5話 日常系中年女性モブキャラ系豚骨ラーメン

「俺じゃダメなのか?」

今、幼馴染の男の子からの告白に戸惑うヒロインのシーンがカフェの中で繰り広げられる。後、数秒すれば本命の彼がやってきて修羅場シーンが展開されるはず。

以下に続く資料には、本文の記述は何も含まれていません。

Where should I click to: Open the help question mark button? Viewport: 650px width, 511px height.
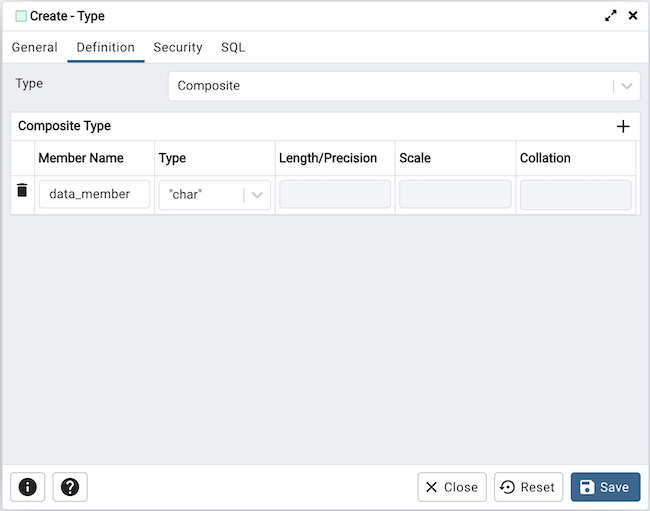pos(70,487)
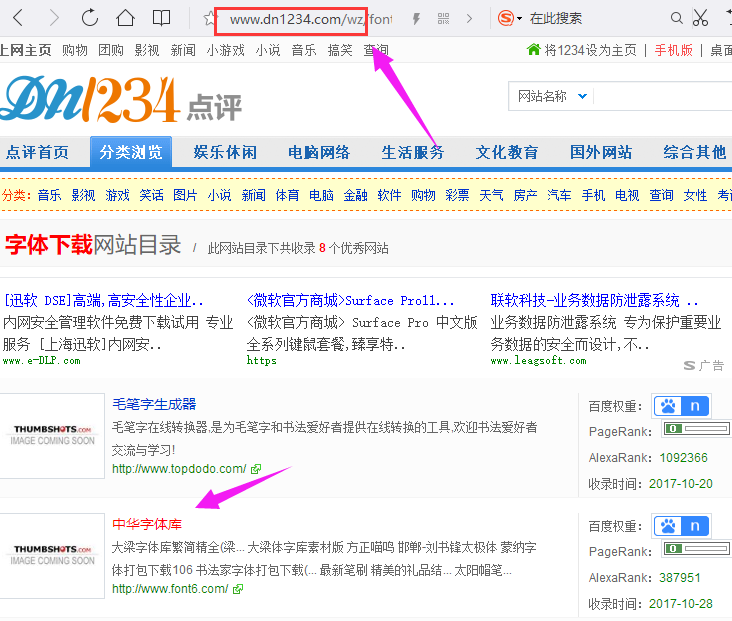Viewport: 732px width, 621px height.
Task: Click the PageRank bar for 毛笔字生成器
Action: click(697, 429)
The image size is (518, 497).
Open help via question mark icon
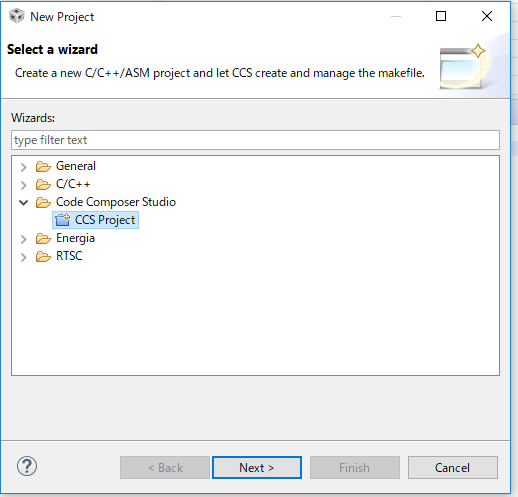(27, 466)
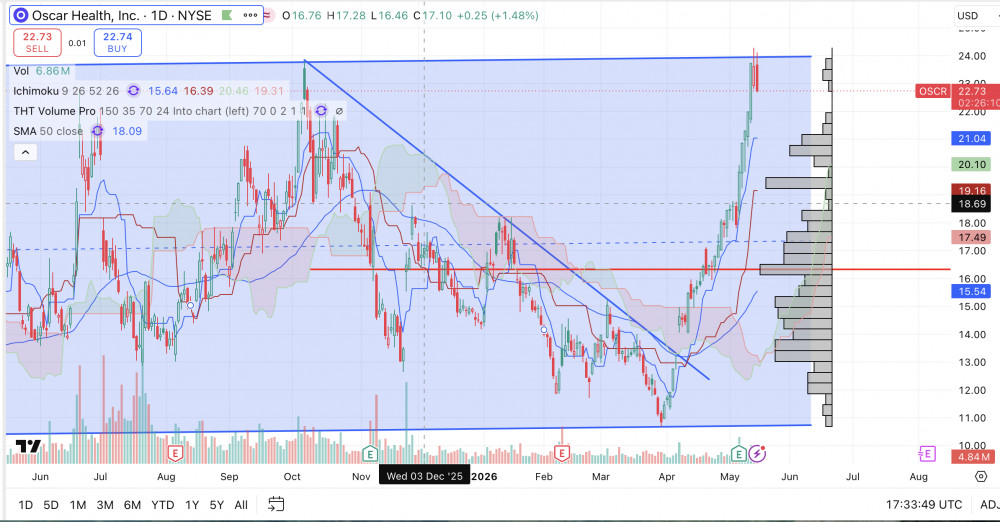Click the 22.74 BUY button
The width and height of the screenshot is (1000, 522).
(117, 42)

だけど、私はそこにたまたま居合わせた中年女性系モブ。

ゲーム画面だと大体ボヤけている。

後、出没するのは街中での動かない背景。

そうやって日常系恋愛ゲームを人知れず盛り上げるのが私の役目。


今だって特に何をするわけでもなく紅茶を飲んでいるだけ。もう、何度目か分からないショートケーキを口に運びながらさすがに飽きると漏らしたい。

でも、今は大事なシーン。

私の愚痴なんて誰も聞いてくれない。

だけど、心の中なら別にいいよね。

私はどっちかっていうとオシャレスイーツよりガッツリ系が好きなの。

から揚げとか、ステーキとかね。

でも、この二つはこの前食べたばかりだしな…。

そうだ。今日はラーメンにしよう。

後ろの席で若い二人が青春を謳歌する中、頭はもうラーメン一色。

味は何がいいかな。やっぱり醤油?

塩もいいな…でも味噌も捨てがたい。

それとも変わり種のゆず風味も興味あり?

すっごく迷うわ。


ああ、早くこのシーン終わってくれないかな。


足取り軽く待機ルームに入った私が最初にやるのは雪山モードに変えること。


これで熱々ラーメン最高じゃない?


ニヤニヤが止まらない。

今日は豚骨ラーメンにしよう。


中年女性モブが食べるから、日常系中年女性モブキャラ系豚骨ラーメンかな。

一人、大笑いするも誰の返答もない。

むしろ誰もいなくてよかったかも。

私、ちょっとおっさん臭い所あるのよね。

モブ設定ミスでもされたのかしら?

まあ、どうでもいいわ。

アツアツのラーメンをフーフーと息をかけながらまずはスープから。

濃厚な豚骨スープが麺に合わさって舌に絡まる。

麺をズルズルと口の中に滑り込ませれば、熱さとモチッっと触感が頬を緩ませる。


いつまでも麺が進むわ。


後はメンマのコリコリ感もやめられない。

大量チャーシューもトロトロ、チャーハンも一緒に味わえば最強ね。

思わず笑いが生まれるおいしさ。

満腹まで後一口。

これがあるから名もなき役も頑張れるのよね。